Pixel coordinate grounding data
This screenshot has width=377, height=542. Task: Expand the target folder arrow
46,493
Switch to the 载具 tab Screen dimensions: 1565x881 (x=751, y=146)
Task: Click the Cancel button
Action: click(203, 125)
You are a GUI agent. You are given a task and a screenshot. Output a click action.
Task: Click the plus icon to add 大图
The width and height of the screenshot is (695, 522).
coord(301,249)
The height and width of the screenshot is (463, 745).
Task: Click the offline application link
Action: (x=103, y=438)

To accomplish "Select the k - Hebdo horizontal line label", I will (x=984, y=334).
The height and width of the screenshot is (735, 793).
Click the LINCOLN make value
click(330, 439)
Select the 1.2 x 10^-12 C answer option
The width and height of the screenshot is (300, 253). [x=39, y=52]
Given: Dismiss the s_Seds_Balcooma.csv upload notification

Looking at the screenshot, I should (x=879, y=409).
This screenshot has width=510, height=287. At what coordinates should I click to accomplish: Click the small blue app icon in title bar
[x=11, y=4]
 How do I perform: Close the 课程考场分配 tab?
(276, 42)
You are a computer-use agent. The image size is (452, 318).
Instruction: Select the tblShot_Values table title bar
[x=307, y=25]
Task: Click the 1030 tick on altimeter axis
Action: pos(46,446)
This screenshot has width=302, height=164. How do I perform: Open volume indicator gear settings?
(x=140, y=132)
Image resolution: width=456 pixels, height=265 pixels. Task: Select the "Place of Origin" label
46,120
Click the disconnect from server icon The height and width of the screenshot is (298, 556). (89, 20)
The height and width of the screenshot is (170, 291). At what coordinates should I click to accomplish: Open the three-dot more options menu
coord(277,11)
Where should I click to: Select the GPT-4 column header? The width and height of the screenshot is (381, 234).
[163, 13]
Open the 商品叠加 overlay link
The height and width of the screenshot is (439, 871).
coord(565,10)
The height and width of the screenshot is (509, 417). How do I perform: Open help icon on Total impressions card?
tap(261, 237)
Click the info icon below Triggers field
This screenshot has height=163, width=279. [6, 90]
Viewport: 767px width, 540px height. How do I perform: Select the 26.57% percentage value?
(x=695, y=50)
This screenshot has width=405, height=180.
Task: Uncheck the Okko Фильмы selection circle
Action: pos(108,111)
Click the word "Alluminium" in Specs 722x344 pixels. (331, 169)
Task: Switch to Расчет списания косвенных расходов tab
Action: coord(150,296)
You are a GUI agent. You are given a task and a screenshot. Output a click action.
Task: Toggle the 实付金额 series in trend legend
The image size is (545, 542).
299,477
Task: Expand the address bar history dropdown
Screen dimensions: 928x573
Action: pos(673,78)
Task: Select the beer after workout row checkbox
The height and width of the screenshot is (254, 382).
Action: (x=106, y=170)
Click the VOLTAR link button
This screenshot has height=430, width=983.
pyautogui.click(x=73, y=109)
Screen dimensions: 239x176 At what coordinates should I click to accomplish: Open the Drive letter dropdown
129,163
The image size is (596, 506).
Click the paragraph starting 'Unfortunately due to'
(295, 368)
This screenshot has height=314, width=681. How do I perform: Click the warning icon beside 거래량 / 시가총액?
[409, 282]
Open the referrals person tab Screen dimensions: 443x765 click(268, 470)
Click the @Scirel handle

[The task] All of the entries are to be set down again without alteration.

[Your response]
This screenshot has width=377, height=542. Task: Expand the target folder arrow
46,493
Switch to the 载具 tab Screen dimensions: 1565x881 (x=751, y=146)
Task: Click the Cancel button
Action: click(203, 125)
You are a GUI agent. You are given a task and a screenshot. Output a click action.
Task: Click the plus icon to add 大图
The width and height of the screenshot is (695, 522).
coord(301,249)
The height and width of the screenshot is (463, 745).
Task: Click the offline application link
Action: (x=103, y=438)

To accomplish "Select the k - Hebdo horizontal line label", I will (x=984, y=334).
The height and width of the screenshot is (735, 793).
Click the LINCOLN make value
click(330, 439)
Select the 1.2 x 10^-12 C answer option
The width and height of the screenshot is (300, 253). [x=39, y=52]
Given: Dismiss the s_Seds_Balcooma.csv upload notification

Looking at the screenshot, I should (x=879, y=409).
This screenshot has width=510, height=287. At what coordinates should I click to accomplish: Click the small blue app icon in title bar
[x=11, y=4]
 How do I perform: Close the 课程考场分配 tab?
(276, 42)
You are a computer-use agent. The image size is (452, 318).
Instruction: Select the tblShot_Values table title bar
[x=307, y=25]
Task: Click the 1030 tick on altimeter axis
Action: pos(46,446)
This screenshot has width=302, height=164. How do I perform: Open volume indicator gear settings?
(x=140, y=132)
Image resolution: width=456 pixels, height=265 pixels. Task: Select the "Place of Origin" label
46,120
Click the disconnect from server icon The height and width of the screenshot is (298, 556). (89, 20)
The height and width of the screenshot is (170, 291). At what coordinates should I click to accomplish: Open the three-dot more options menu
coord(277,11)
Where should I click to: Select the GPT-4 column header? The width and height of the screenshot is (381, 234).
[163, 13]
Open the 商品叠加 overlay link
The height and width of the screenshot is (439, 871).
coord(565,10)
The height and width of the screenshot is (509, 417). How do I perform: Open help icon on Total impressions card?
tap(261, 237)
Click the info icon below Triggers field
This screenshot has height=163, width=279. [6, 90]
Viewport: 767px width, 540px height. How do I perform: Select the 26.57% percentage value?
(x=695, y=50)
This screenshot has width=405, height=180.
Task: Uncheck the Okko Фильмы selection circle
Action: pos(108,111)
Click the word "Alluminium" in Specs 722x344 pixels. (331, 169)
Task: Switch to Расчет списания косвенных расходов tab
Action: coord(150,296)
You are a GUI agent. You are given a task and a screenshot. Output a click action.
Task: Toggle the 实付金额 series in trend legend
The image size is (545, 542).
299,477
Task: Expand the address bar history dropdown
Screen dimensions: 928x573
Action: pos(673,78)
Task: Select the beer after workout row checkbox
The height and width of the screenshot is (254, 382).
Action: (x=106, y=170)
Click the VOLTAR link button
This screenshot has height=430, width=983.
pyautogui.click(x=73, y=109)
Screen dimensions: 239x176 At what coordinates should I click to accomplish: Open the Drive letter dropdown
129,163
The image size is (596, 506).
Click the paragraph starting 'Unfortunately due to'
(295, 368)
This screenshot has height=314, width=681. How do I perform: Click the warning icon beside 거래량 / 시가총액?
[409, 282]
Open the referrals person tab Screen dimensions: 443x765 click(268, 470)
Click the @Scirel handle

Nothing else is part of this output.